Mike surgió de entre las sombras y agarró a Eric del brazo. Ben sintió en la repentina debilidad de Eric la terrible presión que ejercía el otro.

– Un chico de diez años os ha tomado el pelo. Tendría que pegaros de patadas.

– Lo hemos pillado, ¿no? Así nos ahorramos tener que desenterrarlo.

Mike recorrió las piernas de Ben con las manos y después le registró los bolsillos y encontró la estrella de plata. La agarró del lazo.

– ¿Esto te lo ha dado Cole?

Ben apenas consiguió asentir.

Mike hizo oscilar la medalla ante Mazi y Eric.

– Ha cortado la tapa con esto. ¿Veis que hay puntas dobladas? Habéis metido la pata. Tendríais que haberlo registrado.

– Es una medalla, no un cuchillo.

Mike aferró a Eric de la garganta tan deprisa que Ben ni siquiera vio cómo movía la mano, y acercando el rostro masculló:

– Si vuelves a hacer algo mal, acabo contigo.

– Sí, señor -dijo Eric con un hilo de voz.

– Pues espabila, que no eres ningún aficionado.

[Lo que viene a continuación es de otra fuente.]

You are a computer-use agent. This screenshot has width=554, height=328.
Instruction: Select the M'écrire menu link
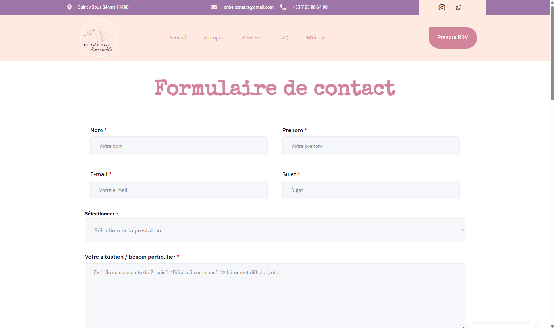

Eric intentó responder, pero fue incapaz de hacerla. Mike apretaba cada vez más. Al darse cuenta, Mazi le agarró el brazo y dijo:

– Lo estás matando.

Mike soltó la presa. Volvió a mirar la estrella de plata y después la devolvió al bolsillo de Ben.

– Te la has ganado.

Mike dio media vuelta y echó a andar hacia las sombras. Ben vio de reojo la casa de enfrente. Vislumbró a la familia vecina. Se le llenaron los ojos de lágrimas. Qué cerca había estado.

Mike se detuvo, se volvió hacia ellos y ordenó:

– Metedle dentro. Ha llegado el momento de que se ponga al teléfono.


A veinticinco metros de distancia, los miembros de la familia Gladstone cenaban pastel de carne y se contaban cómo había ido el día. El padre se llamaba Emile y la madre, Susse. Los hijos, Judd y Harley. Su cómoda casa estaba muy iluminada, y se reían mucho. Ninguno de ellos oyó ni vio a los tres hombres y al niño. Sólo tenían una idea remota de que en la casa de enfrente estaban haciendo obras menores durante el día mientras los nuevos dueños esperaban a que terminara todo el papeleo. Creían que no había nadie en ella.